3 steps to destroy Bitcoin for anonymous usage

3 steps to destroy Bitcoin
for anonymous usage
Arne Babenhauserheide
Bitcoin is often treated as a haven for black market buyers and people
who want to avoid illegitimate laws. However 3 simple steps would suffice to
mostly obliterate Bitcoin for black market usage of ordinary users.
Breaking Bitcoin
Three steps to break Bitcoin for small scale anonymous usage:
1. infrastructure: Make it possible for users to register their Bitcoin wallets with their
real identity.
2. law or terms of service: Make it illegal to accept money from unregistered users.
3. program: create a script to check transactions whether the transferred bitcoins
were tainted by being in wallets of unregistered users. Tainted bitcoins lose value,
because non-anonymous services won’t be able to accept tainted Bitcoins anymore,
so anonymous services become more expensive.
That’s it. It will not deanonymize all of Bitcoin, but it will deanonymize most users and
making any kind of sustainable profit from Bitcoin will require identity fraud - which
carries so harsh penalties that most small scale black market sellers will not dare going
that far.
And enacting this does not even need a state. It can be be pulled off by any large entity
which accepts Bitcoin as payment, like Paypal or Microsoft.
It gets worse
And it gets worse: large scale Bitcoin owners and black market sellers will have an
incentive to pressure their buyers into registration after their sale, because that will
increase the effective value of their Bitcoins. Implement the method I outlined, and
greed will drive the users themselves to make Bitcoin a hostile place for anonymous
People might run shemes to sell at high price to anonymous users and then pressure them
into registering, so the bitcoins will become more valuable. Or to sell them registration
with false identities. Which they could even report later, when they transferred their
bitcoins at high value to someone else to disrupt a competitors business.
Happy Ending
Voilà, for ordinary Bitcoin becomes a viable, happy do-good, decentralized currency with
full public accountability which can reduce the trust requirement in the banking system
and simplify tax enforcement, while people who can launder money today can still use
that power in Bitcoin and even get a few new tools in their toolbox to increase their
power relative to ordinary and/or law-abiding users.

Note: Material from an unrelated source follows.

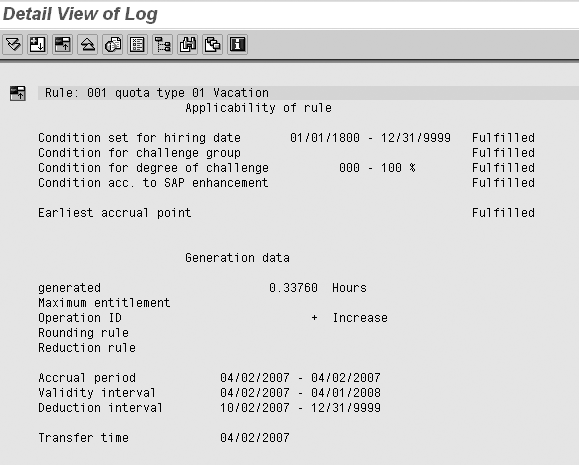Click the collapse subtree up-arrow toolbar icon
Viewport: 579px width, 465px height.
63,45

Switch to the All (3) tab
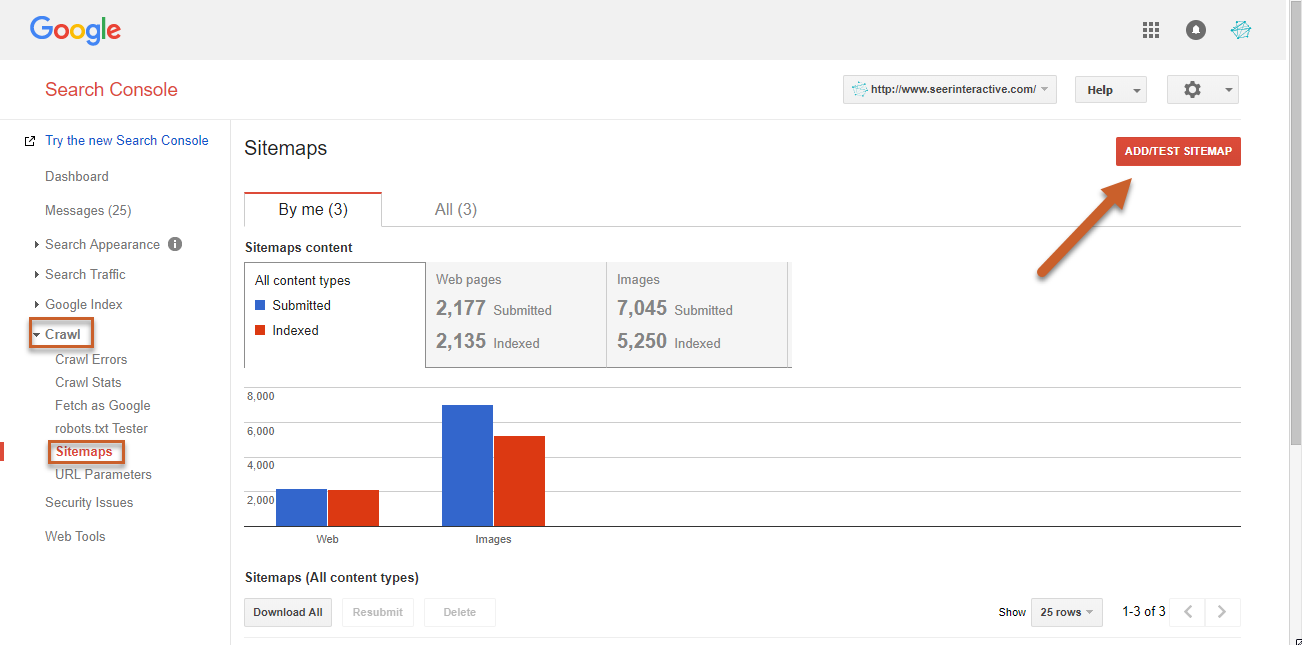click(455, 210)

The prince marries the princess, the king exercises his right of the first night and all live
happily ever after.
I hope I could show that Bitcoin isn’t the haven for freedom and state-free happiness it
is often touted to be. It can reduce the power of banks due to the required trust in their
actions - and I think that it will be used by banks themselves as a very efficient backend
for reliable transactions - but the total accountability inherent in Bitcoin is hostile to
any kind of free expression and independent life, because it allows others to judge you by
your actions years later and as such creates pressure to self-censor how you use Bitcoin.

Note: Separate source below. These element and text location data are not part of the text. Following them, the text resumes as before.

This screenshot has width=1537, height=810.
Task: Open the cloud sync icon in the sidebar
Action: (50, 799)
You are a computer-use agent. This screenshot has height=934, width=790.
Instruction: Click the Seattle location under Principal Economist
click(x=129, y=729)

And as I showed here, on the longterm only large criminal organizations will be able
to retain anonymous usage of Bitcoin, while all others will either be driven into buying
the services of these organizations to stay anonymous (which makes them susceptible to
blackmail: their Bitcoins could lose most of their value at any point) or into registering
their Bitcoin identity and giving up on anonymous usage of Bitcoin.